Governador petista concede medalha da Inconfidência para Marielle e Lindbergh e esquece de professora Heley

A Medalha da Inconfidência, maior honraria do governo de Minas Gerais, foi concedida na sexta-feira (20) à vereadora do Rio de Janeiro, Marielle Franco (PSOL), e ao motorista Anderson Gomes, assassinados há pouco mais de um mês.

Trata-se de uma homenagem in memorian, isto é, prestada a uma pessoa já falecida.

Uma homenagem justa, até mesmo em função da maneira trágica como foram assassinados.

De qualquer forma, fica uma sensação de injustiça no ar, em razão do ‘esquecimento’ da professora Heley de Abreu Silva Batista, que, inclusive, é mineira.

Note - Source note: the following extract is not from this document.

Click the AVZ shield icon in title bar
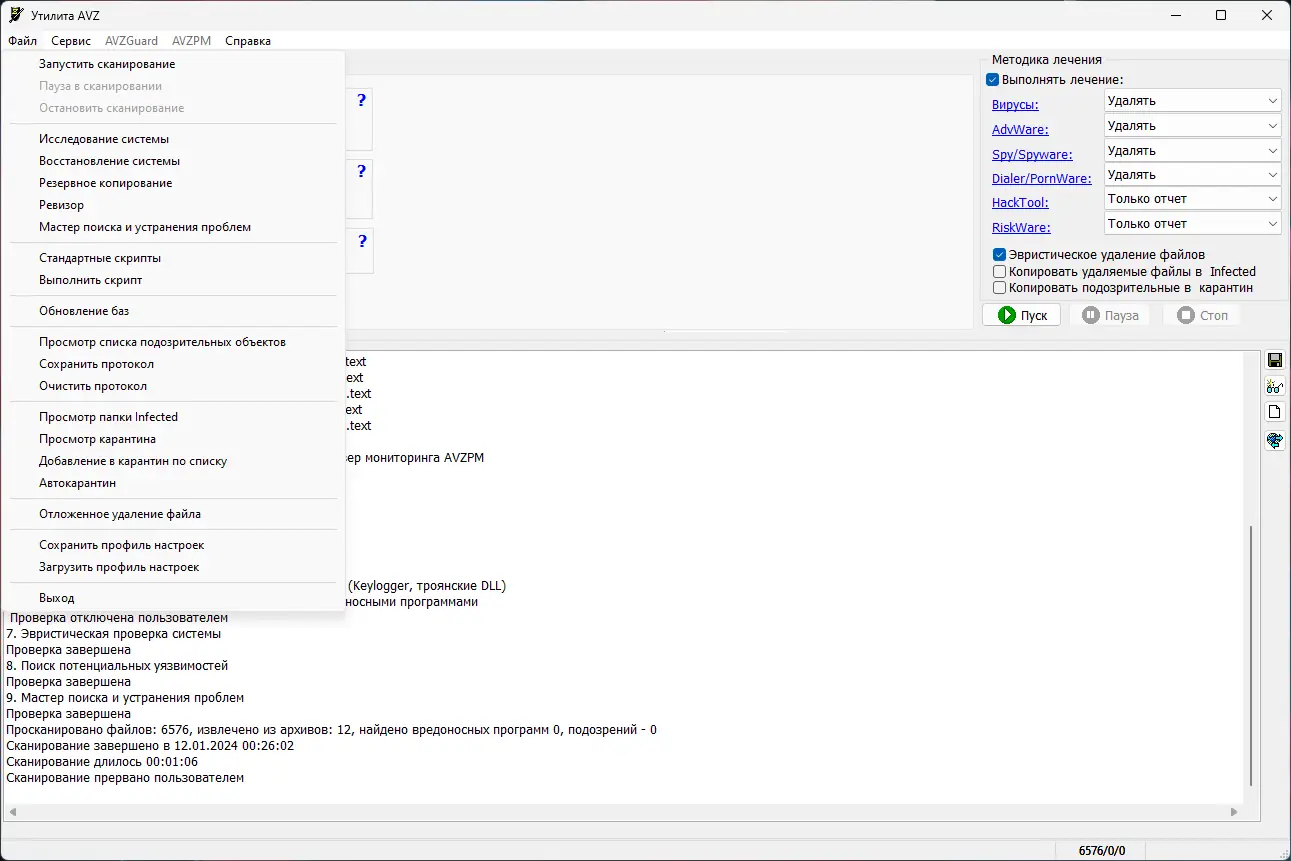 (x=16, y=15)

Na tragédia da Cheche Gente Inocente, em Janaúba (MG), no dia 05 de outubro de 2017, Heley morreu após tirar crianças do salão em chamas e lutar contra o vigilante Damião Soares dos Santos, que ateou fogo no local.

Heley, pedagoga, 43 anos, deixou três filhos, sendo um bebê de um ano e dois adolescentes, e o marido.

A valente professora é uma verdadeira heroína brasileira e merece todas as homenagens, jamais o esquecimento.

Além de Marielle e Anderson, outras 38 pessoas receberam a honraria, entre elas prefeitos, deputados e o senador Lindbergh Farias, o que demonstra que o governador Fernando Pimentel transformou a tradicional cerimônia num evento partidário.